● **Work to complete**
Retype, word for word, each line between the lines holding "Task: Open the shopping cart icon" and "The height and width of the screenshot is (394, 852).", inclusive, and leave the rest of the data alone.

*** Extracted information ***

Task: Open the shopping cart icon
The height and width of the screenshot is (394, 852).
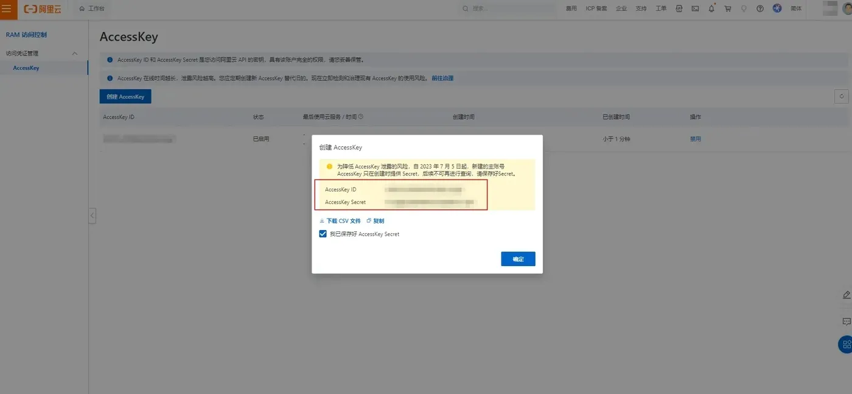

*** End of Extracted information ***
*** Extracted information ***

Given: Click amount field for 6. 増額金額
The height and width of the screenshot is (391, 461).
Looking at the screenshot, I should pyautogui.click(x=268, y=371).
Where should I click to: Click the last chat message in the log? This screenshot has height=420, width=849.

*** End of Extracted information ***

● **Solved problem**
Task: Open the shopping cart icon
The height and width of the screenshot is (394, 852).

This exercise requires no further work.